Data rows:
- - -

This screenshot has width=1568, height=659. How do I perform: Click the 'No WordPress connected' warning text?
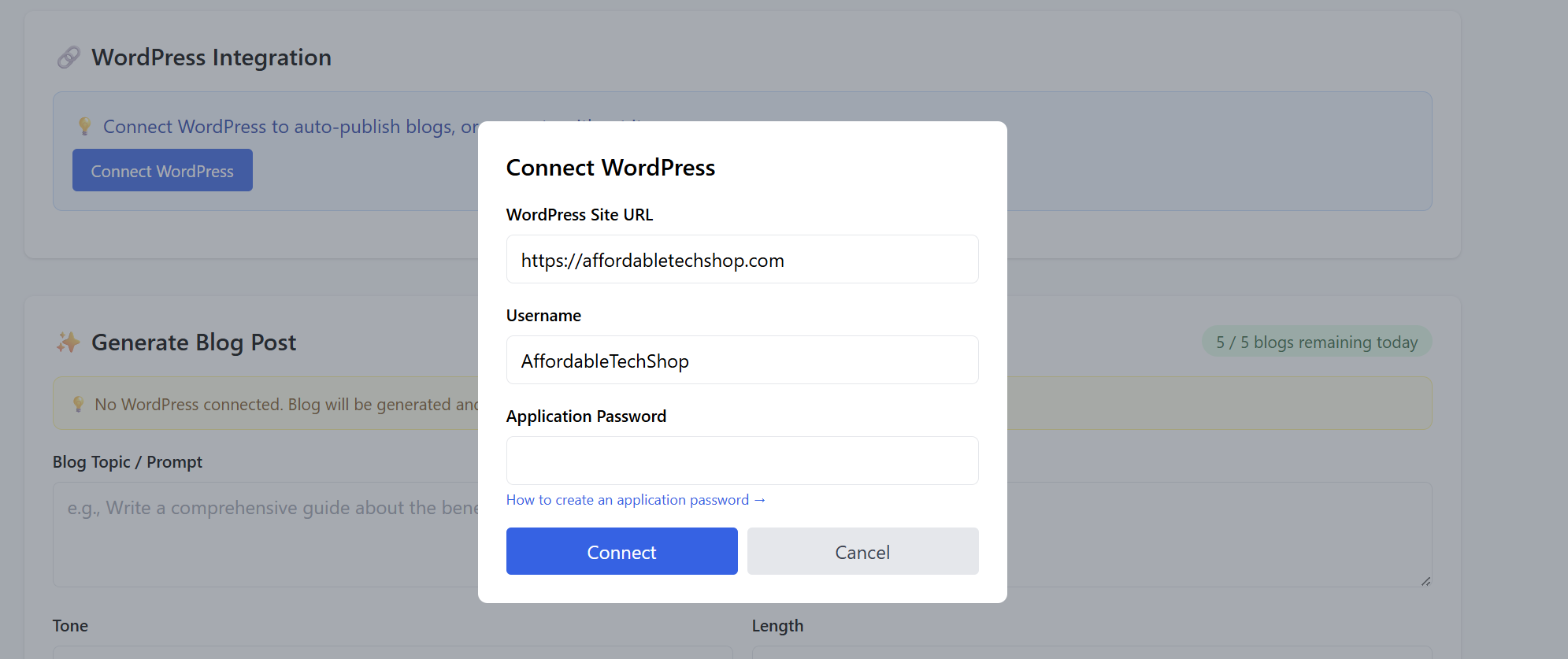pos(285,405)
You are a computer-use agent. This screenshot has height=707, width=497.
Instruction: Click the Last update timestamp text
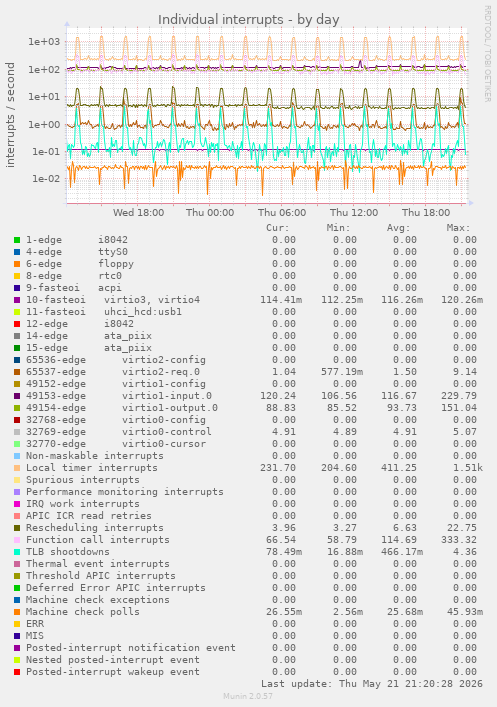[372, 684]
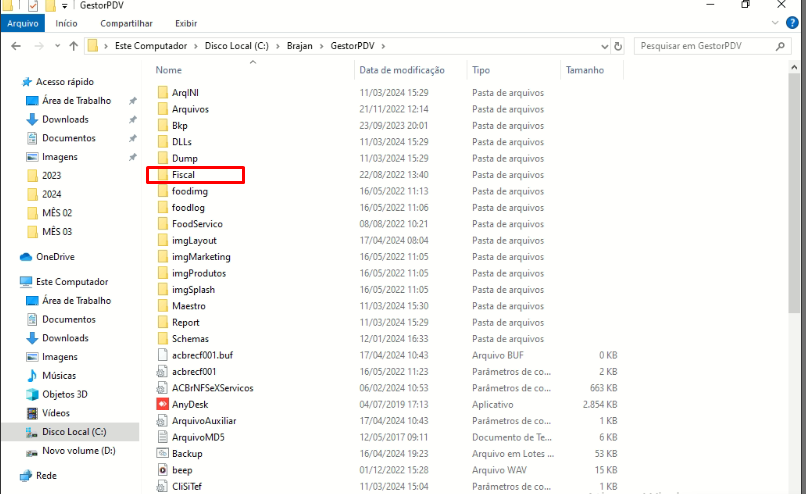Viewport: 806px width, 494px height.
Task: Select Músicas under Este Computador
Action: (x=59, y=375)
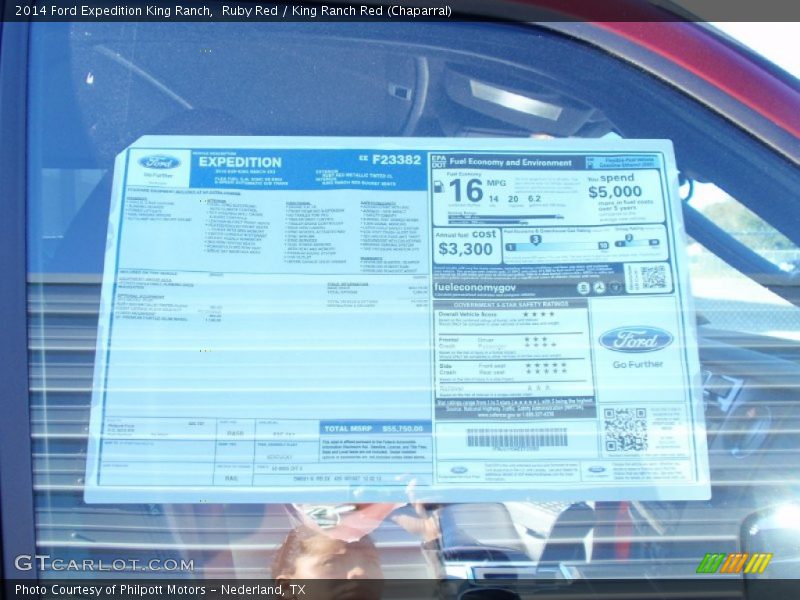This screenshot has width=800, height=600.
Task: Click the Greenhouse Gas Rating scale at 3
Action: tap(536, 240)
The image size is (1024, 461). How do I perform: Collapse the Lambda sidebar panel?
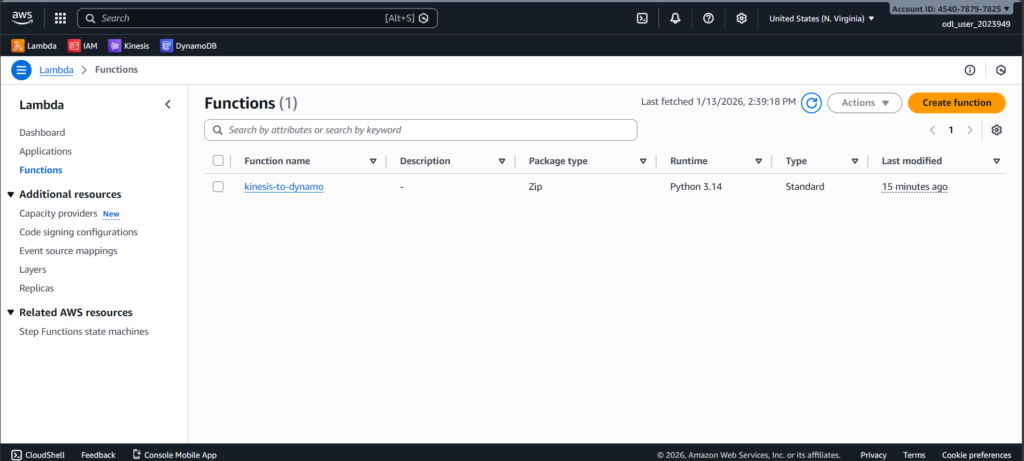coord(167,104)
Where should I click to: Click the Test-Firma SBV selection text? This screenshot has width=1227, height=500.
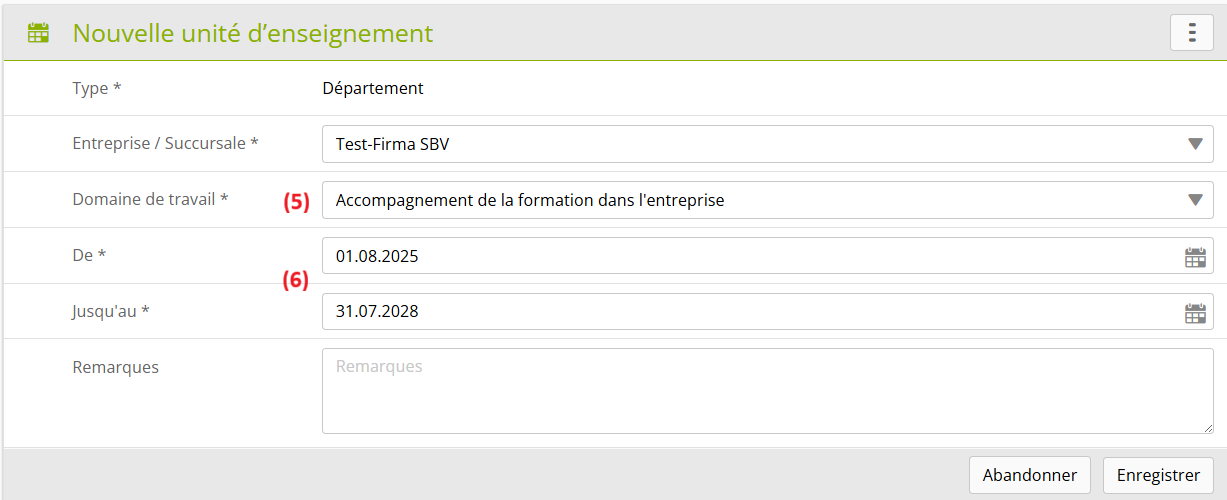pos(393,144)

- - -

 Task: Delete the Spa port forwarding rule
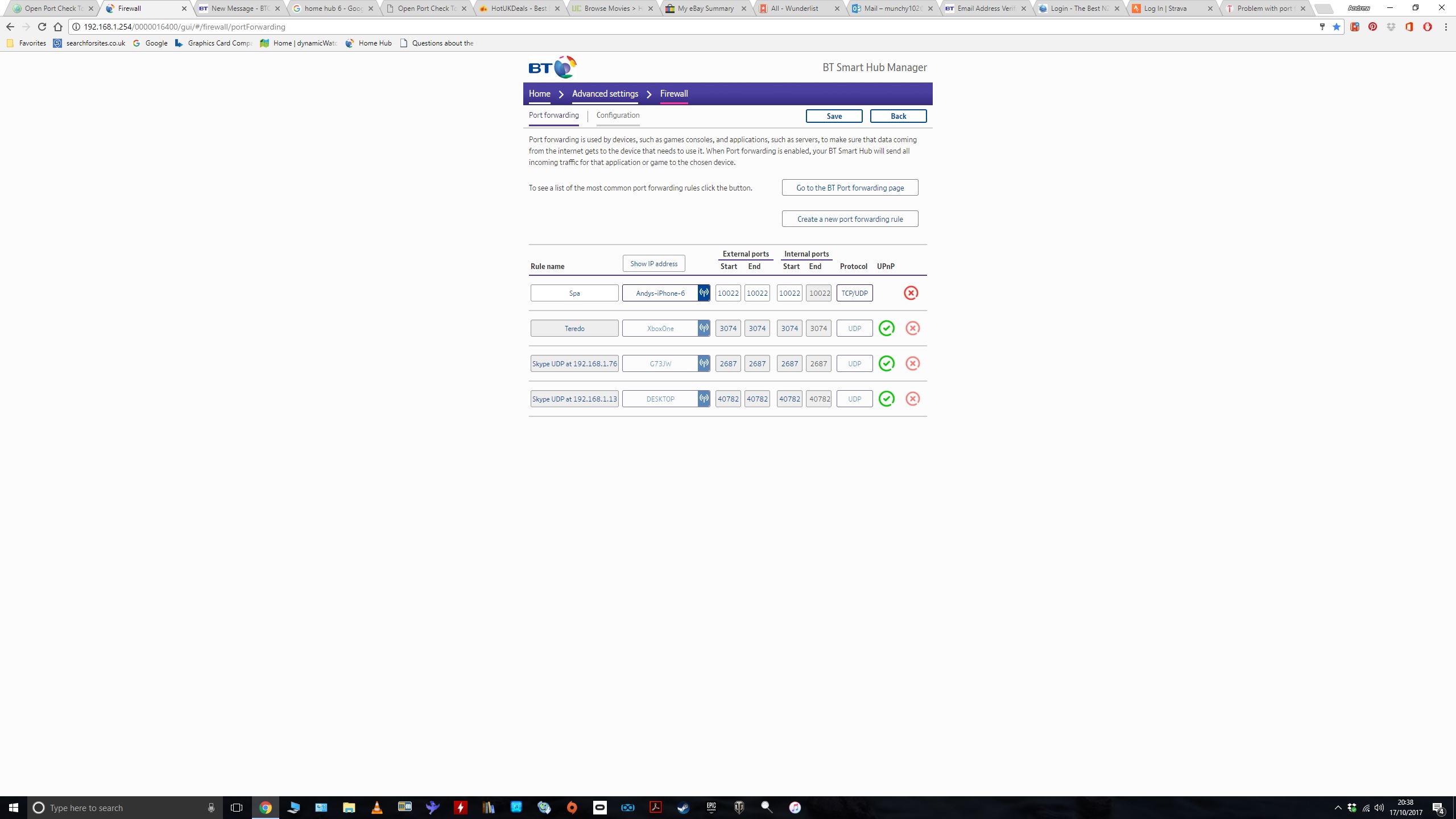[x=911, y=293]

- - -

Please reproduce the entries starting with the line with "The image size" and going on through the line with "pos(393,144)", renaming "sidebar panel" to "navigation panel" and keeping everything else unchanged. Leave the pictures out of your answer.

Task answer:
The image size is (1024, 461). How do I perform: Collapse the Lambda navigation panel?
coord(167,104)
Where should I click to: Click the Test-Firma SBV selection text? This screenshot has width=1227, height=500.
pos(393,144)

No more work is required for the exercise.